Dementia results in decline of the memory and other cognitive functions. While Alzheimer’s accounts for up to 80 percent of dementia cases, there are other causes as well, including vascular dementia post-stroke, thyroid and vitamin deficiencies. Things sure do start small with dementia but eventually result in drastic changes in the quality of life.
Advances in high-throughput whole genome sequencing had led to a dynamic shift in understanding the genetics associated with neurodegenerative diseases. Genetic factors have been recognized as a critical contributor for dementia and identifying these genes will eventually allow for gene-specific therapeutics to be developed. Although scientists have identified genes associated with dementia risk, there is little understanding of how those genes contribute to the cascade of events that lead brain cells to die.
The research team sought to solve that puzzle through an approach known as "systems biology," which applies powerful genomic and analytic tools to studying the genome holistically, taking into account the complex interactions of the thousands of genes and the cells and proteins they produce.
A UCLA-led research team has identified genetic processes involved in the neurodegeneration that occurs in dementia—an essential step on the path toward developing therapies that could slow or halt the course of the disease. The findings appear on December 3rd in the journal Nature Medicine.
The researchers discovered two significant groups of genes involved in mutations that result in an overproduction of a protein called tau, a hallmark of the progressive loss of neurons seen in significant forms of dementia. The study was primarily done in mouse models of dementia, although the researchers performed additional experiments that indicated the same genetic process occurs in human brains.
Brain scan of dementia patient shows neurons with Tau protein (in green) and reactive astrocyte cells (in red). Credit: UCLA/Geschwind lab
Armed with that knowledge, the team searched an extensive database of the genetic effects of experimental drugs to identify those that might alter this loss of neurons or neurodegeneration. In human cell cultures, the researchers showed that the use of these molecules interfered with neurodegeneration.

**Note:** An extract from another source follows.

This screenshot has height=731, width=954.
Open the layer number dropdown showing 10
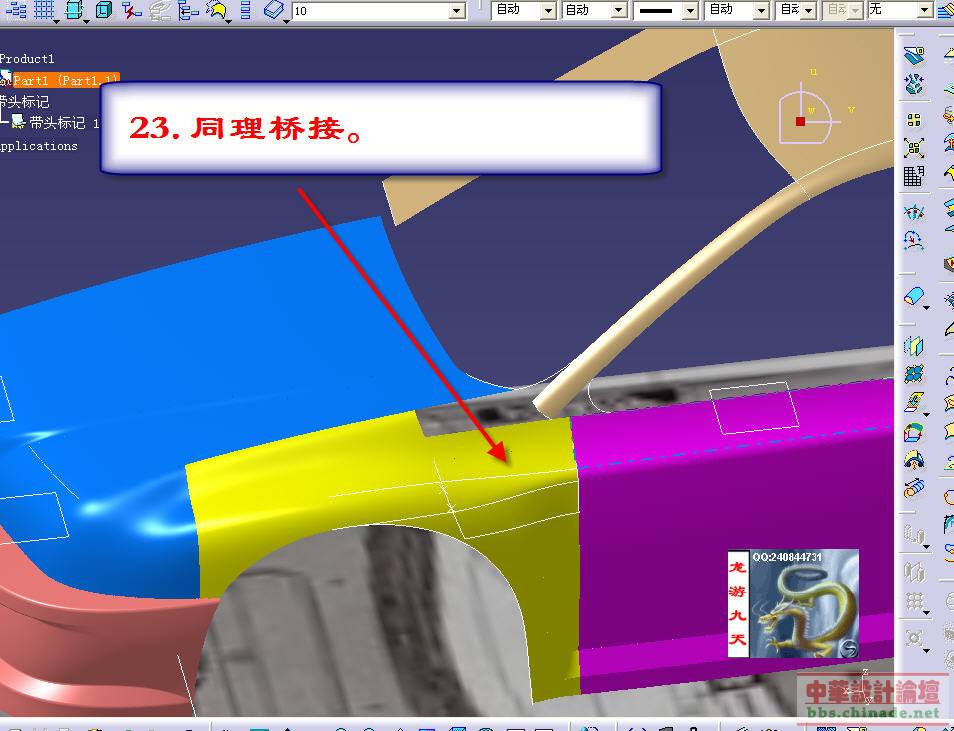[x=457, y=10]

"Our study is the most comprehensive published effort to date to identify the source of neurodegeneration across species and provides an important roadmap for the development of potentially effective new drugs for Alzheimer's disease and other dementia," said senior author Dr. Daniel Geschwind, a professor of neurology and psychiatry who holds the Gordon and Virginia MacDonald Distinguished Chair in Human Genetics at the David Geffen School of Medicine at UCLA.

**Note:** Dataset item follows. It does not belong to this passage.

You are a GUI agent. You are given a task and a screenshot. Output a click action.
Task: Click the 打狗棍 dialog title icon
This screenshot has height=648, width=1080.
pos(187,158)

The researchers used systems biology to identify genetic processes in a mutation that results in the overproduction of tau in frontotemporal dementia, a form of early-onset dementia. A similar process also has been shown to play an essential role in Alzheimer's disease and another type of dementia known as supranuclear palsy, which affects both movement and cognition.
Geschwind's team hypothesized that a reason why research with mouse models of dementia often fails to produce results translatable to humans is that most mouse studies have relied on a single inbred strain.
To increase the likelihood that their findings would have broader implications, the researchers studied the mutation caused by frontotemporal dementia in three genetically distinct strains of mice. The team looked at the genetic activity occurring in different parts of and points of time in a degenerating brain.
In the study, two gene clusters were found to be associated with neurodegeneration across all three mouse models and in the susceptible regions of the brain.
"There is still a significant amount of work that needs to be done to develop drugs that could be effectively used in humans against these targets, but this is an encouraging step," said Geschwind, who also serves as co-director of the Center for Neurobehavioral Genetics at the Semel Institute for Neuroscience and Human Behavior at UCLA, and senior associate dean and associate vice chancellor of precision medicine at UCLA Health.